Was insbesondere von den Männern gern vergessen wird, ist, dass wir in den 1970ern und 1980ern eine radikale, feministische Frauenbewegung und eine Bewegung für die Queerbefreiung hatten, bei der es nicht nur um die Themen Ehe und Militärdienst ging. Wir waren keineswegs so verloren. Und seitdem hatten wir weitere Bewegungen, die sich mit intersektionalem Feminismus und der Beziehung zwischen Hautfarbe, Gender, Queerness und internationaler Identität beschäftigen.

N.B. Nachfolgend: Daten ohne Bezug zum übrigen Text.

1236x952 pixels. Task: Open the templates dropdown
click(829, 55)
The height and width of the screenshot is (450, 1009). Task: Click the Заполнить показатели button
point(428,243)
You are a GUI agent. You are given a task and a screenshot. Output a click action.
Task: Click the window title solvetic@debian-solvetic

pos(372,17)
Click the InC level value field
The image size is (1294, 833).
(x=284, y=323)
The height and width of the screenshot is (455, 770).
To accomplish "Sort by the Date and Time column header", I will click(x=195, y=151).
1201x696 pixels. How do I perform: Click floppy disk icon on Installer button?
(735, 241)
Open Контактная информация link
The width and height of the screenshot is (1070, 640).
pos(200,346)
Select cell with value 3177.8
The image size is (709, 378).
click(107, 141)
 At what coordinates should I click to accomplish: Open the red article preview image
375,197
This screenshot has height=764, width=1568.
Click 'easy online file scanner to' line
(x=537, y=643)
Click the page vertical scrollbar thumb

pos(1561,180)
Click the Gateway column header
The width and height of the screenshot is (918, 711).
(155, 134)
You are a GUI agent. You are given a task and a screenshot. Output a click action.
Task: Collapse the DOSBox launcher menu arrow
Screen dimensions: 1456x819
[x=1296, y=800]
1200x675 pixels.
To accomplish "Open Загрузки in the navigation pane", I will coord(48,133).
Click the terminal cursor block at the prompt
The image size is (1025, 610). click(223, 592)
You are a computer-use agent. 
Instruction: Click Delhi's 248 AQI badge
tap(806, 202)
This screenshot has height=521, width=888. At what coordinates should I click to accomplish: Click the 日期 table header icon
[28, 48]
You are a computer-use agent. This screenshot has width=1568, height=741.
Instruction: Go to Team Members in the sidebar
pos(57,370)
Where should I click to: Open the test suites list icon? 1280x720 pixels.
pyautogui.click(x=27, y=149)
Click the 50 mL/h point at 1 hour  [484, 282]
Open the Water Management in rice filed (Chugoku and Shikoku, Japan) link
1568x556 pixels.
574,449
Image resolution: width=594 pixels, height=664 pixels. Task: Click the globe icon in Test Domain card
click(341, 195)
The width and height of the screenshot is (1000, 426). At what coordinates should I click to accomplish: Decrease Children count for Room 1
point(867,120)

War der Sozialismus jedoch genau so im Bewusstsein der Linken verankert wie jetzt? Ich denke Nein.
Was ist anders?
Die Menschen sprechen jetzt über den Sozialismus, 13 Millionen Menschen haben bei der Kandidatur von Bernie Sanders bei den letzten Wahlen in den USA für einen Kandidaten gestimmt, der sich selbst als Sozialist bezeichnet. Das ist etwas gänzlich Neues und es ist großartig. Es ist nicht der Staatssozialismus, aber auch nicht der industrielle Kapitalismus oder der Finanzkapitalismus. Wir sind also in diesem Moment des »etwas anderen«. Das ist aufregend.